L'esercito afghano ha dichiarato di aver attaccato le forze pakistane al confine tra i due Paesi come rappresaglia agli attacchi mortali dell'inizio della settimana, catturando diversi avamposti dell'esercito
Le forze militari afghane hanno attaccato il Pakistan al confine tra i due Paesi giovedì, ha dichiarato il governo talebano del Paese.
Le "operazioni offensive su larga scala" erano in risposta ai micidiali attacchi aerei in Afganistan all'inizio della settimana, hanno dichiarato funzionari militari e governativi.
Un portavoce militare ha dichiarato che erano in corso "pesanti attacchi agli avamposti pakistani", con "nessuna vittima da parte afghana". Un altro portavoce del governo talebano ha dichiarato che 15 avamposti dell'esercito pakistano sono stati catturati durante le operazioni.
Il governo pakistano non ha fornito una reazione immediata alla rivendicazione afghana.

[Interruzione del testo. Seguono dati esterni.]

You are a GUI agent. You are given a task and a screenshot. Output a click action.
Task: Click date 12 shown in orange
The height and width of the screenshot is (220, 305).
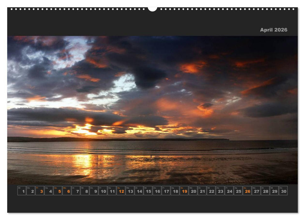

Attacchi aerei mortali all'inizio della settimana
L'operazione militare fa seguito agli attacchi pakistani nelle province di Nangarhar e Paktika, che secondo la missione delle Nazioni Unite in Afghanistan hanno ucciso almeno 13 civili.
Il governo talebano ha dichiarato che sono state uccise almeno 18 persone e ha smentito l'annuncio del Pakistan secondo cui l'operazione militare avrebbe causato la morte di oltre 80 militanti.
Entrambe le parti hanno riferito di scontri a fuoco transfrontalieri anche martedì, ma senza vittime.
Le relazioni tra i vicini sono precipitate negli ultimi mesi, con i valichi di frontiera in gran parte chiusi dopo gli scontri mortali di ottobre che hanno ucciso più di 70 persone da entrambe le parti.
Islamabad accusa l'Afghanistan di non agire contro i gruppi militanti che compiono attacchi in Pakistan, cosa che il governo talebano nega.
L'esercito pakistano ha lanciato l'ultima serie di attacchi aerei contro l'Afghanistan in seguito a una serie di micidiali esplosioni suicide.